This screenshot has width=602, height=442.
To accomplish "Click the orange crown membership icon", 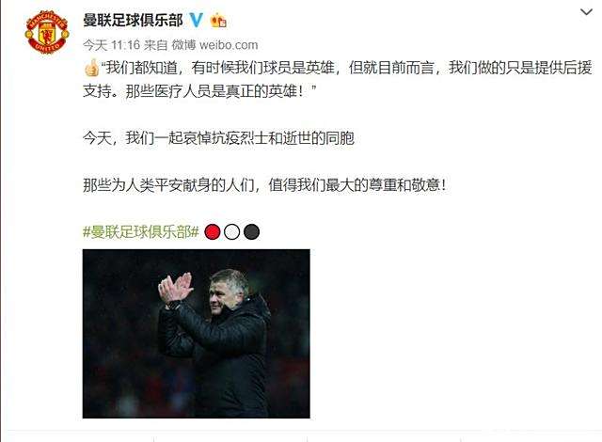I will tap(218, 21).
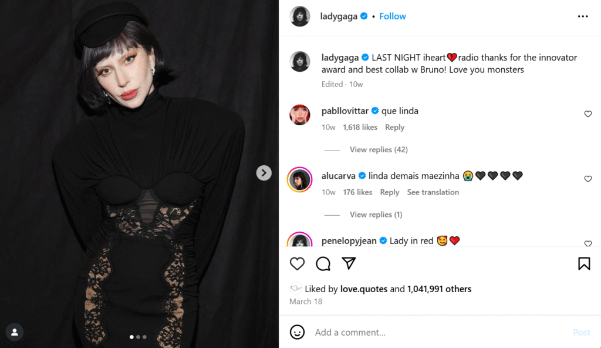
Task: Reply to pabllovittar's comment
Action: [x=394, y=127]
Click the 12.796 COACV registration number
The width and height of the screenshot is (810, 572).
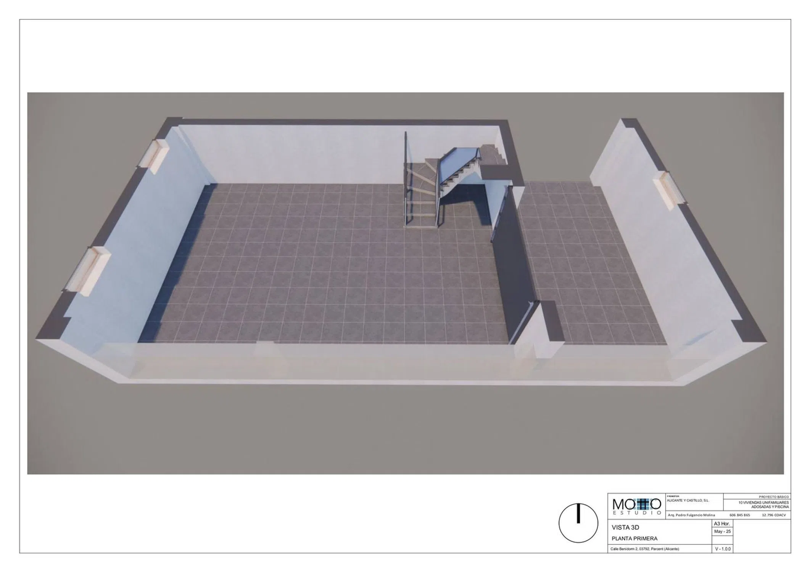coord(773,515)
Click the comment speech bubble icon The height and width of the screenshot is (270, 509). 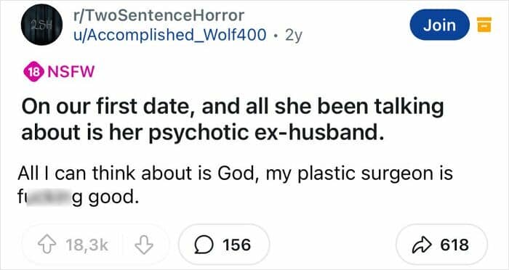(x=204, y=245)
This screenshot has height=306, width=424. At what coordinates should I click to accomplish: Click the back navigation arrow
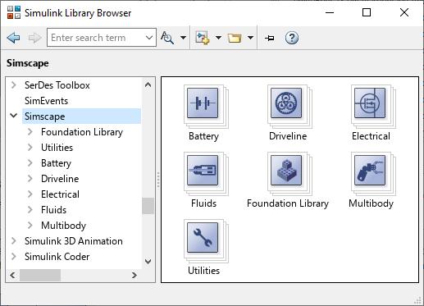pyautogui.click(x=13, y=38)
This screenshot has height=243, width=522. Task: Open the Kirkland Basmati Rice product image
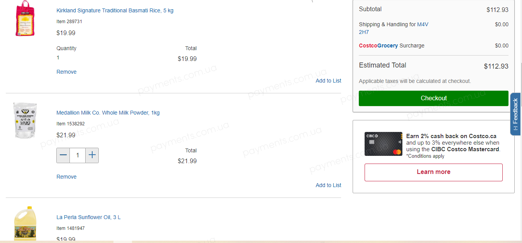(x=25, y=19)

══════════

WORK TO DO | Pick out each line of the records above that contains the word "This", matching case, and copy those lines.

EXPECTED ANSWER |
This screenshot has width=602, height=442.
This screenshot has height=306, width=424. At what coordinates should I click to accomplish: Click the back navigation arrow
This screenshot has height=243, width=522. Task: Open the Kirkland Basmati Rice product image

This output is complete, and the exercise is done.